In a column for Harper’s Magazine, Hari Kunzru writes about his decision to withdraw from the PEN America literary festival as a protest against the organization’s failure to stand up for Palestinian writers. Kunzru takes on critics such as George Packer, who claim that an “authoritarian spirit” motivates critics of the war in Gaza who have boycotted PEN. And he contrasts PEN President Suzanne Nossel’s statement of support for Ukrainian writers with the lack of a similar sentiment for Palestinians: “Whatever your opinions about the causes or conduct of the war, one has to ask why, if the right to freedom of expression is universal, one national culture should be worthy of such a passionate defense while another is not.”
Conde Nast and OpenAI have announced a new partnership. As Reuters reports, the AI company is now licensed to use writing from Conde magazines like the New Yorker, Vanity Fair, and Vogue.

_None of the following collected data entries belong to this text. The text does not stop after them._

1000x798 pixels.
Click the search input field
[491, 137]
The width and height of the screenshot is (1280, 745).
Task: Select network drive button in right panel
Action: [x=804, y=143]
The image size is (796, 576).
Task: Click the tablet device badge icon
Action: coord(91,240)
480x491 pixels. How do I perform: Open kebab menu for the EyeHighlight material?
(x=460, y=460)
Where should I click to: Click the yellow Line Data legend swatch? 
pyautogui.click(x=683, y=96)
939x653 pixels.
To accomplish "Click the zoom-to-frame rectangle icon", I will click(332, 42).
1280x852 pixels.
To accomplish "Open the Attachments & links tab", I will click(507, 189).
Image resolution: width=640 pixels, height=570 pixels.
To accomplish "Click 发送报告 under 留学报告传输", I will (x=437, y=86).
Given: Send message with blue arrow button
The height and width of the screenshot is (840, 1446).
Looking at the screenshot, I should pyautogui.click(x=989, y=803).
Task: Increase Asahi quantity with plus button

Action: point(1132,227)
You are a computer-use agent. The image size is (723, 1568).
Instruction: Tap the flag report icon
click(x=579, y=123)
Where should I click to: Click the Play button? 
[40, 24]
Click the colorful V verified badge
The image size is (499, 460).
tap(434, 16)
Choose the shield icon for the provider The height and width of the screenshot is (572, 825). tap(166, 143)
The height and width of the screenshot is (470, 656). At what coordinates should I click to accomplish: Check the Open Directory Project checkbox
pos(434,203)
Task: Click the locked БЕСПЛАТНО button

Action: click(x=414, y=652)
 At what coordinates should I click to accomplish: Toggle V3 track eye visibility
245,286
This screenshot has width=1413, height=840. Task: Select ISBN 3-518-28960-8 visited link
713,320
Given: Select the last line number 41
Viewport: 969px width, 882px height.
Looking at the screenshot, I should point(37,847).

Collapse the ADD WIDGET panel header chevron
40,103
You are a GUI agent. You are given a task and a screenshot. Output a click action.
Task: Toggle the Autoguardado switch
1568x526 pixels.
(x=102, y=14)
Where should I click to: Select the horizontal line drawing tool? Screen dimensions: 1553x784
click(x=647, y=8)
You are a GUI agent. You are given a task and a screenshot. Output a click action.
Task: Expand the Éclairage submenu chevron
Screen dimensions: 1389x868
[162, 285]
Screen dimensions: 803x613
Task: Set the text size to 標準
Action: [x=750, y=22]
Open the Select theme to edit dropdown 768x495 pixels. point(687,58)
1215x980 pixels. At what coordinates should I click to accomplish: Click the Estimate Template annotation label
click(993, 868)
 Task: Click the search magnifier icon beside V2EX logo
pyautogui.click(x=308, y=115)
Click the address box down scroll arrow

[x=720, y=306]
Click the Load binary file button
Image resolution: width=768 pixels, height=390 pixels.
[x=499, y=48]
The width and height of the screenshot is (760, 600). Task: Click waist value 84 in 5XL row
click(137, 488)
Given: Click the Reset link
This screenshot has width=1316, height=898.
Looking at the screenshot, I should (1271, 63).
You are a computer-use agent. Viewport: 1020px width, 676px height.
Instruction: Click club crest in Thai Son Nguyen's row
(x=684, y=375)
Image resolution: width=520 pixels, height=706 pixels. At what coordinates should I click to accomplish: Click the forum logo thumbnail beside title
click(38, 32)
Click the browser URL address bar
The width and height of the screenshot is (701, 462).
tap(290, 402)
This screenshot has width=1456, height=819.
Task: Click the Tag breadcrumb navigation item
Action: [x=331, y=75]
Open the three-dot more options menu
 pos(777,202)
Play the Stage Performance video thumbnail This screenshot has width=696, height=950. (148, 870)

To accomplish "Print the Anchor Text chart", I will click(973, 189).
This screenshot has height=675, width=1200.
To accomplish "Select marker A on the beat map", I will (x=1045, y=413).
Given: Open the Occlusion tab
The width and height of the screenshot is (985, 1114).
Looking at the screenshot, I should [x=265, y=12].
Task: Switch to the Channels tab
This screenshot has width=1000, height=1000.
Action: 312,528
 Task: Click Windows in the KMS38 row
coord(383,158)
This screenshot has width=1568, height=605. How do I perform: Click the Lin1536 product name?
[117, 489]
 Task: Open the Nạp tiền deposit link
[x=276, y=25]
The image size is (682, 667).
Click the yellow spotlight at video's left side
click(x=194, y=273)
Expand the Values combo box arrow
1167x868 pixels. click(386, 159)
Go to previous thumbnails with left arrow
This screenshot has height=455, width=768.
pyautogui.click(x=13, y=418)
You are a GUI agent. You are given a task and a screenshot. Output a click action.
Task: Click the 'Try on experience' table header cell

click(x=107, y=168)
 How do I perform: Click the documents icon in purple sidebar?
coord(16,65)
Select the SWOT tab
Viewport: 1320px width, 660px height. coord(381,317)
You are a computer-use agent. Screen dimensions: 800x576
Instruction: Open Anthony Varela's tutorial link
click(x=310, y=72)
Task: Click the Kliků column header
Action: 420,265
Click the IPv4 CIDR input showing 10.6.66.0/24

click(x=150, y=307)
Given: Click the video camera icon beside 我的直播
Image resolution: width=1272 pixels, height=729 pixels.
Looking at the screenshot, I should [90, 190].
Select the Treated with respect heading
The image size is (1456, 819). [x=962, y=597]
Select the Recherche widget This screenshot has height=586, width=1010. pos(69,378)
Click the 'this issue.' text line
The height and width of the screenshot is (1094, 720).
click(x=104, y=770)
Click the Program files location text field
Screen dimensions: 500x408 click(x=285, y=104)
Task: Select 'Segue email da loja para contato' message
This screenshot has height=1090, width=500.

In the Cleveland Review of Books, Cary Stough considers the squabbles, labor conditions, and self-searching criticism behind a thriving genre: the translator’s note. Stough writes, “The anxiety of authorial influence in the art of translation remains partly immanent to translators themselves, the myths they’ve kept alive about the task precisely by their perennial self-criticism.”
LitHub runs down some of the best new books out this week, including a new biography of Audre Lorde, a history of the Bronx, and a new novel by Alejandro Puyana.
For The Baffler, Sammy Feldblum looks back at Medium Cool, a mostly forgotten film about the 1968 DNC convention in Chicago that came out in 1969. Feldblum writes that the movie “probes seriously the connections, and ruptures, between what is happening in the forgotten neighborhoods of Chicago, the unrest in the streets, and party politics.”